▶ Your assignment
Repeat exactly, and only, the lines of the entries below from the one with "Task: Click the decrease indent toolbar icon" through the one with "Given: Click the Wisptec server name", both ends included.

▶ Source data
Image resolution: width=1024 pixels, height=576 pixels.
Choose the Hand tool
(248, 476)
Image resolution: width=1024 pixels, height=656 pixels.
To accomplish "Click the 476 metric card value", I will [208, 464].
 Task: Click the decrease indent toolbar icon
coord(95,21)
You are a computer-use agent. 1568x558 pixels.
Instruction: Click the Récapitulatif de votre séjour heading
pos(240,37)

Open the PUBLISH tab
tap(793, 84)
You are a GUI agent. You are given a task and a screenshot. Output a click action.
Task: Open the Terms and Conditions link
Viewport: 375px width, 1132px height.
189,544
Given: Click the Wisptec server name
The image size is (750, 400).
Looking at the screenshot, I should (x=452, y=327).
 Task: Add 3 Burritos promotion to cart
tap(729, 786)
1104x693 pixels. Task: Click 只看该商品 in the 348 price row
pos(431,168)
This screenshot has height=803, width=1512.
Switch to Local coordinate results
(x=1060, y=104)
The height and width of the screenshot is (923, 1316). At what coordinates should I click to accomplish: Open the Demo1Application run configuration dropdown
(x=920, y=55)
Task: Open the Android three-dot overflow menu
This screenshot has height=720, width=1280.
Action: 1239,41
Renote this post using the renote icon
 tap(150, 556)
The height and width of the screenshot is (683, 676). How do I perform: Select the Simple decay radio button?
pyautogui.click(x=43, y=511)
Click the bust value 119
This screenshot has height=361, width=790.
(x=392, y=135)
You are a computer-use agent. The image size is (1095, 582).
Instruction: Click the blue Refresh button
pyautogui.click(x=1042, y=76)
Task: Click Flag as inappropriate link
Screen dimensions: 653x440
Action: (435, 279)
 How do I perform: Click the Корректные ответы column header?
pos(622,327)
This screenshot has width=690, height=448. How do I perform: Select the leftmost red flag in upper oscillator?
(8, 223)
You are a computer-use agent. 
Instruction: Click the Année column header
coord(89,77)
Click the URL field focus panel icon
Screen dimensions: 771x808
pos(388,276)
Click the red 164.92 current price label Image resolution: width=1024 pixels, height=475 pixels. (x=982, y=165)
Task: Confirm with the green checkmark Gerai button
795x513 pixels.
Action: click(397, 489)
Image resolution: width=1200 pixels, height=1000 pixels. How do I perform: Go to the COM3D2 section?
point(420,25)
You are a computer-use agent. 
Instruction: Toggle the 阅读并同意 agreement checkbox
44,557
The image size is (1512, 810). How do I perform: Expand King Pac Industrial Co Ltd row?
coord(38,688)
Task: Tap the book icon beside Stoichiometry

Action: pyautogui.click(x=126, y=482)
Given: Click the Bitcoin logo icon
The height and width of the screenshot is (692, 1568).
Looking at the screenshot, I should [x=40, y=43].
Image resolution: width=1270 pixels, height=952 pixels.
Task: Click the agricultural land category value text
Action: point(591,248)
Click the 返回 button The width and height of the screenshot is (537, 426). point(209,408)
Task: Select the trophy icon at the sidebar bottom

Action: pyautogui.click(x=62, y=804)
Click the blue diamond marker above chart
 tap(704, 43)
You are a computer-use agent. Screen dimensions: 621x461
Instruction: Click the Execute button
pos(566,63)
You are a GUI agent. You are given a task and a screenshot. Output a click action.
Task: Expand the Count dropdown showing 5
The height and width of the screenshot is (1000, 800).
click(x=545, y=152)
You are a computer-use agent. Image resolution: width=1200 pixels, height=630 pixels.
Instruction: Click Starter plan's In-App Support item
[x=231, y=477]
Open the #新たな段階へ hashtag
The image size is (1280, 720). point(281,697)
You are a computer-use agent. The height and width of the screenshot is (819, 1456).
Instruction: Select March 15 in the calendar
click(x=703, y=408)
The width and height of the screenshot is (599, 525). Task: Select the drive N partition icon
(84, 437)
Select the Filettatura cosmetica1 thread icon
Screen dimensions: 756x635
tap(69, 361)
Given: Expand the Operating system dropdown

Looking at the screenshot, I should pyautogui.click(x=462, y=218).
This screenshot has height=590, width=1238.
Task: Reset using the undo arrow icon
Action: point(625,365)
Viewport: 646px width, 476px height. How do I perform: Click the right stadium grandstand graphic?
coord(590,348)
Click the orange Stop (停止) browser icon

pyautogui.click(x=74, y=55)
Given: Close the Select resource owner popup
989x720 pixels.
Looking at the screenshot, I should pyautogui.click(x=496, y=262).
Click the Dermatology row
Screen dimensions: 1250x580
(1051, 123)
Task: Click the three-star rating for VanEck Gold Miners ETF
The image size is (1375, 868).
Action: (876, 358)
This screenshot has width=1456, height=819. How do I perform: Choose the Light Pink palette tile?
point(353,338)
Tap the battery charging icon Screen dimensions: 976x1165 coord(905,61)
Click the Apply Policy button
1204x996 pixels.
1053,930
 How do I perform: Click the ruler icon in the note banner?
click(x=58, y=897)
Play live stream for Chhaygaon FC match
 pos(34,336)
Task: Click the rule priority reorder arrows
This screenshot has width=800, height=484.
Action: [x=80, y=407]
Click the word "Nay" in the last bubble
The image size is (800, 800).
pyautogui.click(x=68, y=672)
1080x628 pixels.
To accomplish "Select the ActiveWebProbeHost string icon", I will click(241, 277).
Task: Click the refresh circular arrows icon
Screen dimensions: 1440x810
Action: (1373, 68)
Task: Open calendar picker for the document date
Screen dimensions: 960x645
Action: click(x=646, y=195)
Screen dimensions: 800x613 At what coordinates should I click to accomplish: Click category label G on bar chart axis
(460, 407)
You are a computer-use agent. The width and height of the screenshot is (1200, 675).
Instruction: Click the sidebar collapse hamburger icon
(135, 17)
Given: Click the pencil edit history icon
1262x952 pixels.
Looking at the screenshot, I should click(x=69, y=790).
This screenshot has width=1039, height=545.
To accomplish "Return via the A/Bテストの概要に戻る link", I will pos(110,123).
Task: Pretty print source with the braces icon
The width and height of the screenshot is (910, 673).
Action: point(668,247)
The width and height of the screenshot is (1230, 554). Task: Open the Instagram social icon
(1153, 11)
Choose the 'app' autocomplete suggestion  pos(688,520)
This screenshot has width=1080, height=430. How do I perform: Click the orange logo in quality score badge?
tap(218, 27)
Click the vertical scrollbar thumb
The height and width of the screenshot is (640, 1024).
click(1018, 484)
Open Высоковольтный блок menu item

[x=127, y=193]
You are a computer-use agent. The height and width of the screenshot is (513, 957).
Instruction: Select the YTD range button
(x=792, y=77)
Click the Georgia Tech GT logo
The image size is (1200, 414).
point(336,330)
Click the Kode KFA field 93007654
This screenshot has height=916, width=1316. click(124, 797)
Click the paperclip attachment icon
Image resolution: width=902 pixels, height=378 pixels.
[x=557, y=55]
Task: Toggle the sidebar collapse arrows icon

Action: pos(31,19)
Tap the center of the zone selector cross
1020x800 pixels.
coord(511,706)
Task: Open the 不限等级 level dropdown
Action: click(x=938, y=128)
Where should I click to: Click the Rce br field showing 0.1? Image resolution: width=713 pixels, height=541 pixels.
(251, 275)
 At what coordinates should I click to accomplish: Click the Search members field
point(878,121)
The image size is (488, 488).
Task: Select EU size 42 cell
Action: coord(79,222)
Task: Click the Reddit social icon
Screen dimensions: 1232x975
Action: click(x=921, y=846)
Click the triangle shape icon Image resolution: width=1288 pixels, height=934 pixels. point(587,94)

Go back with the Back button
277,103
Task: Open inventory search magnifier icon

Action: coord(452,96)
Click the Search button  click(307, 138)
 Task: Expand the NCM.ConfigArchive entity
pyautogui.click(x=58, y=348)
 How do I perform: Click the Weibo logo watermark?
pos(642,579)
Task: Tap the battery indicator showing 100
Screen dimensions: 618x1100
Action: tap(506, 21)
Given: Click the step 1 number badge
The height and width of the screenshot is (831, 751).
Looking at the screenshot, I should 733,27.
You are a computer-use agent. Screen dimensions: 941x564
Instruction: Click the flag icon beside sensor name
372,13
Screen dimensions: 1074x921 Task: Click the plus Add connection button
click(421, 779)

▶ Response to the exercise
 Task: Click the decrease indent toolbar icon
coord(95,21)
You are a computer-use agent. 1568x558 pixels.
Instruction: Click the Récapitulatif de votre séjour heading
pos(240,37)

Open the PUBLISH tab
tap(793, 84)
You are a GUI agent. You are given a task and a screenshot. Output a click action.
Task: Open the Terms and Conditions link
Viewport: 375px width, 1132px height.
189,544
Given: Click the Wisptec server name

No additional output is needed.